We'll start with the rhyme scheme, which is more straightforward: it's AAABAB, but it's not always exact. (Each letter stands for the same end rhyming sound, so in this case lines 1, 2, 3, and 5 would rhyme, and lines 4 and 6 would rhyme.) Check it out—we'll highlight the rhyming words so that you see what we mean:
Wee, sleeket, cowran, tim'rous beastie,
O, what a panic's in thy breastie!
Thou need na start awa sae hasty,
Wi' bickerin brattle!
I wad be laith to rin an' chase thee
Wi' murd'ring pattle! (1-6)
See? "Beastie" rhymes with "breastie," "hasty," and "chase thee"; and "brattle" rhymes with "pattle." The unusual thing here is that Burns uses rhyming words of more than one syllable—this is called a feminine rhyme. In English language poetry, feminine rhymes are most often used for comic effect, like in the "patter songs" in Gilbert and Sullivan musicals, or in rap songs. Burns' use of feminine rhymes adds to the sing-song effect of the poem, and it also highlights the sort of absurd, comic side of the poem—he's addressing himself to a rodent. But the comic side is counterbalanced by the darker, more tragic elements of the poem: the mouse—like all poor people—is facing a long, harsh, cold winter, and might not survive. Does the comic sound of the feminine rhymes undercut the tragedy? Or does the contrast highlight the real, everyday tragedy being described? What do you think, Shmoopers?
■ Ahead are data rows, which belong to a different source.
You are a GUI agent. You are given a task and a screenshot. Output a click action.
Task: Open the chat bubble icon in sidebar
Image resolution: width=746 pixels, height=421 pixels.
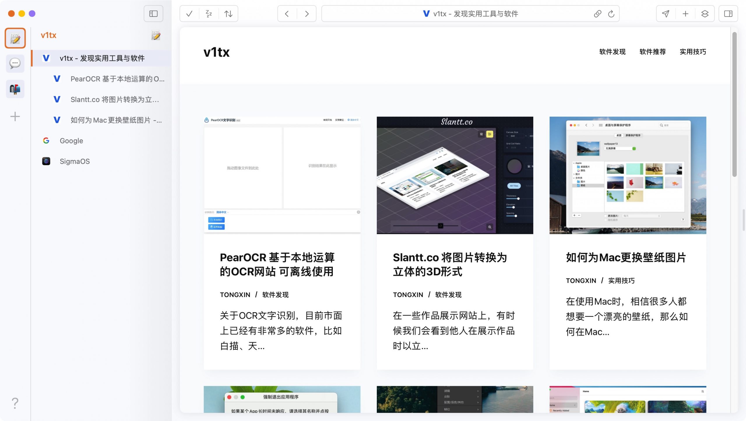15,63
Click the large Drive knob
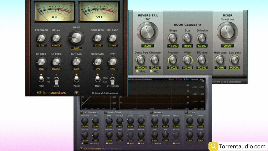 (x=76, y=38)
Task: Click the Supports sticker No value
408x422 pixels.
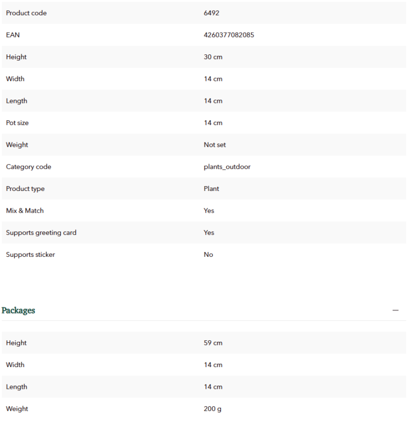Action: 208,255
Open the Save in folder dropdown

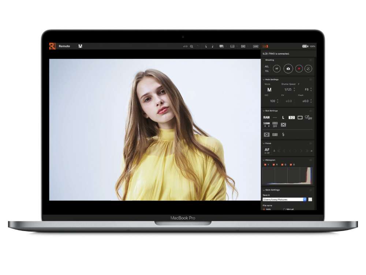[x=305, y=200]
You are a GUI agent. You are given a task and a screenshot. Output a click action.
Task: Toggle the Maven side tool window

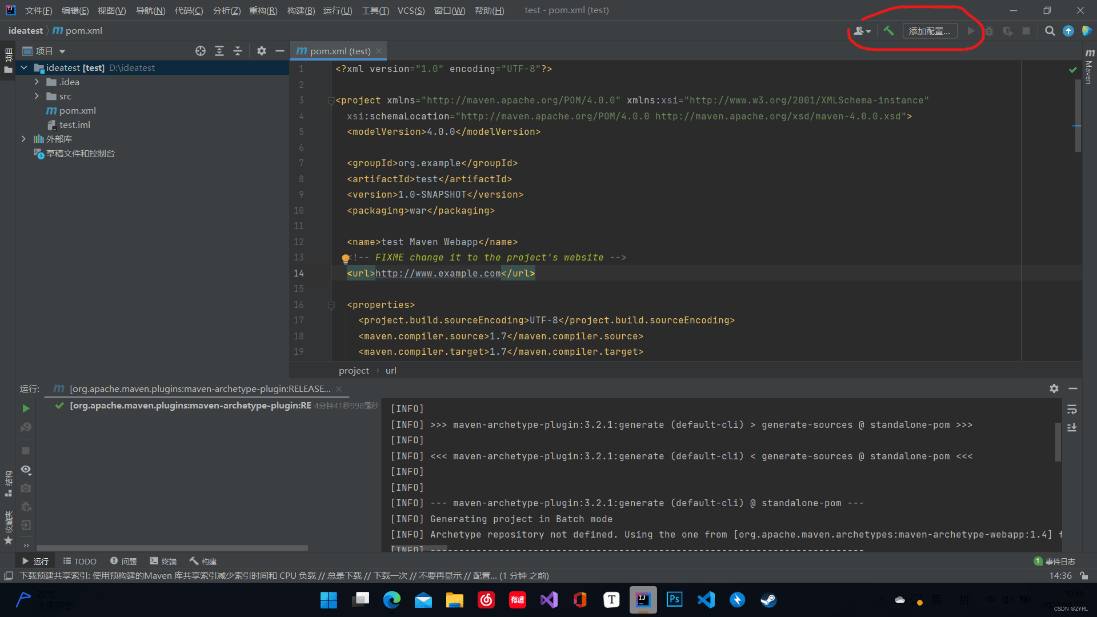click(x=1089, y=67)
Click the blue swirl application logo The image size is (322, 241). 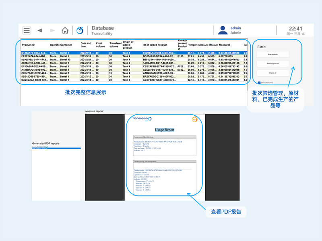coord(81,31)
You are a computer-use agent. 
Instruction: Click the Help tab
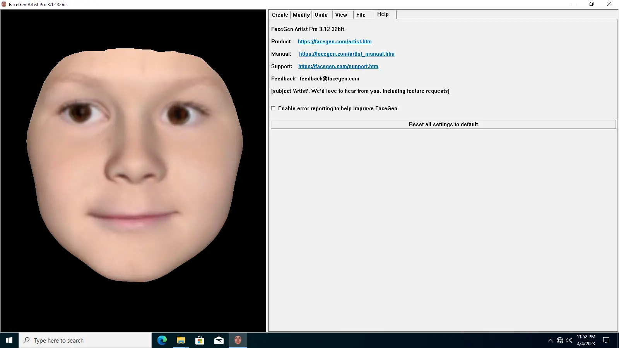coord(383,14)
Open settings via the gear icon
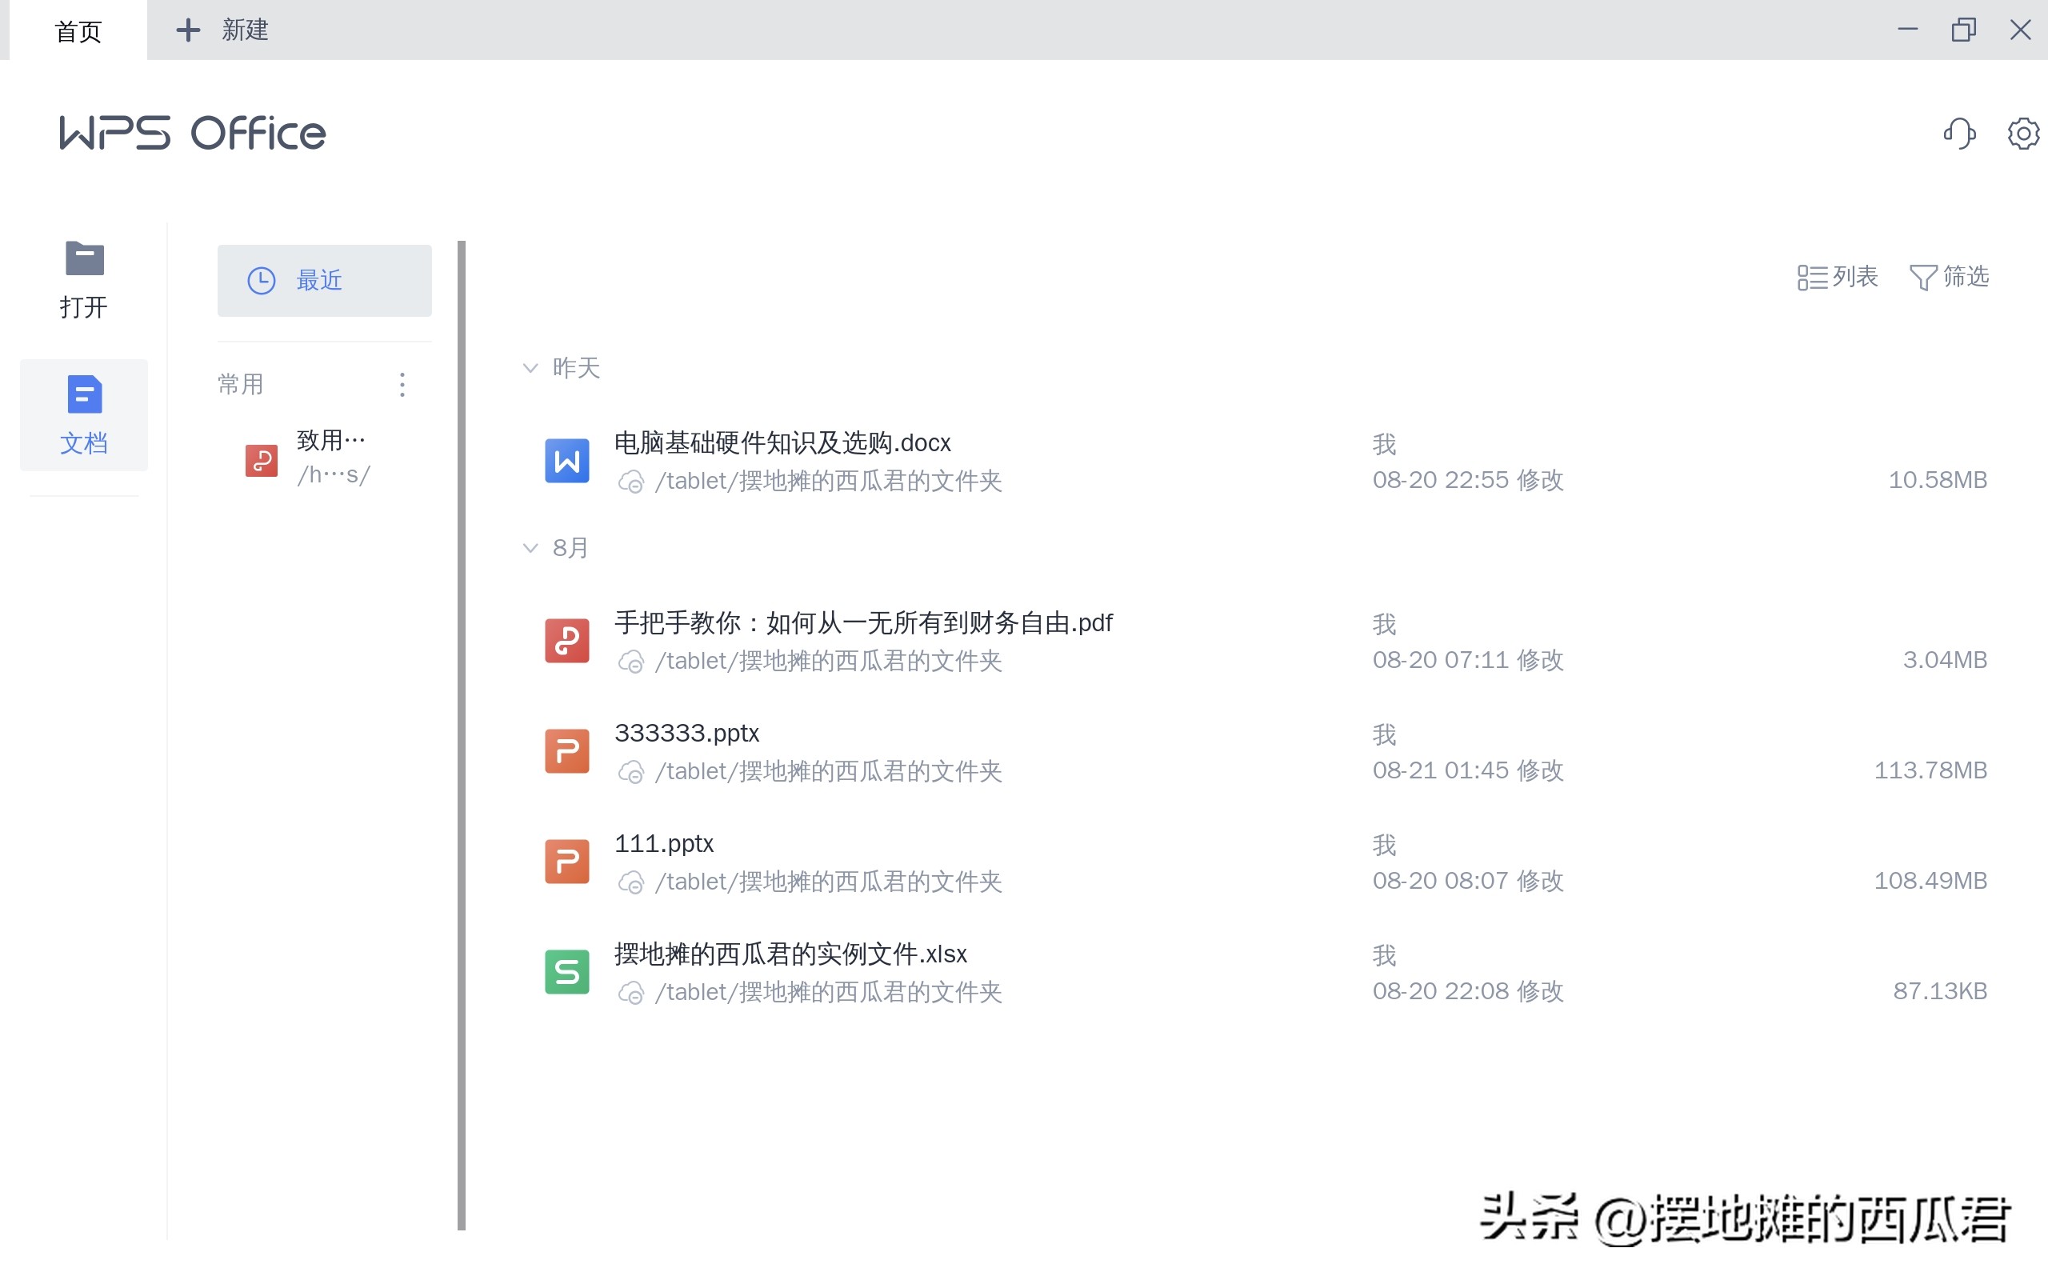 pyautogui.click(x=2023, y=133)
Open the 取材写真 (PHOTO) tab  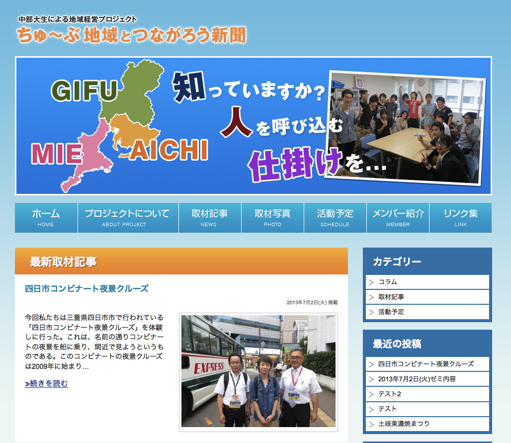coord(272,218)
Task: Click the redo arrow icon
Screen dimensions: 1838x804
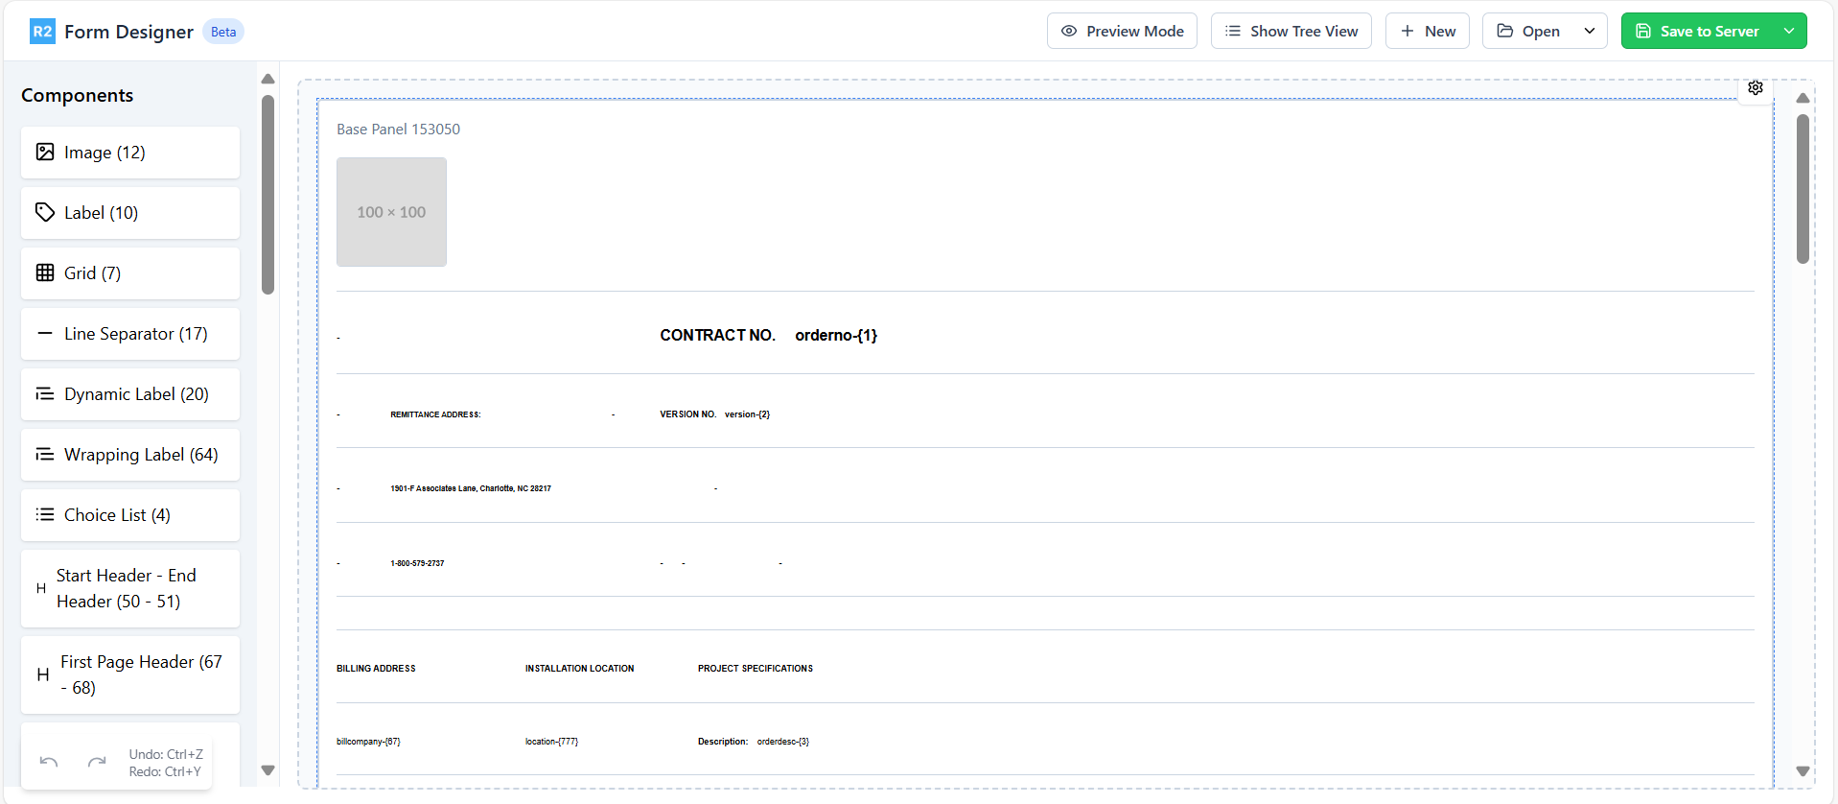Action: click(x=97, y=763)
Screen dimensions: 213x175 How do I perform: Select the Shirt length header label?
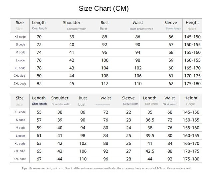click(x=39, y=104)
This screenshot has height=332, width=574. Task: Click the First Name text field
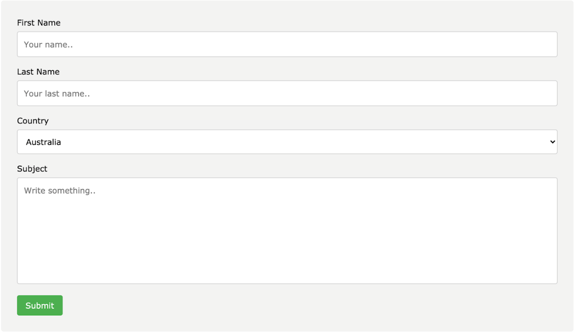tap(287, 44)
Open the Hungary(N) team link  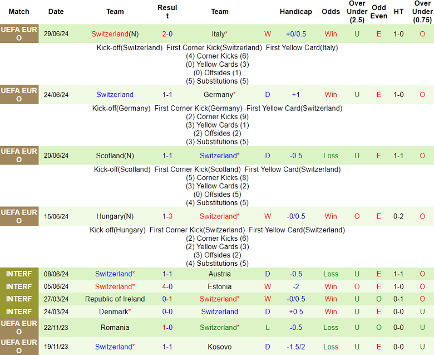click(115, 217)
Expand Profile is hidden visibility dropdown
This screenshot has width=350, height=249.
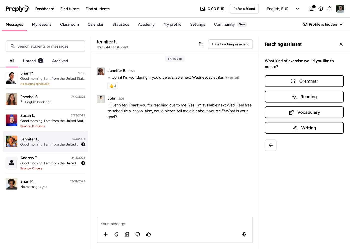[x=323, y=25]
The rhyme scheme brings up some big questions. Let's take a look at the meter, or rhythm, of the words. The poem is written mostly in iambs. You'll notice that some of the lines are longer than others—lines 4 and 6 of each stanza are written in iambic dimeter, while the other lines are written in iambic tetrameter. Don't worry, we'll translate that into plain English for you:
An iamb is just a two-syllable pattern—an unstressed syllable, followed by a stressed syllable: da-DUM. (If you want to hear an iamb in action, just say "allow" out loud.) So "iambic tetrameter" means that there are four ("tetra") of these iambs per line. Check it out in the second stanza—we'll highlight the syllables that you'd naturally emphasize while reading it out loud:
I'm truly sorry Man's dominion
Has broken Nature's social union,
An' justifies that ill opinion,
Which makes thee startle, (7-10)
See? There are four of those da-DUM units per line in the first three lines—iambic tetrameter. The fourth line has only two of those units—that's iambic dimeter.
But wait. There's also an extra, unstressed syllable at the end of each line—what's that about? That, Shmoopers, is a catalexis, or the absence of an expected syllable in a poetic line. Why the extra syllable? Why does Burns leave us hanging like that? Again, the catalexis adds to the sing-song effect of the poem—it creates a gentle rocking effect. You could also interpret that extra syllable as Burns' hint to the reader that there's more here that is being left unsaid. Hmm… what might that be, exactly?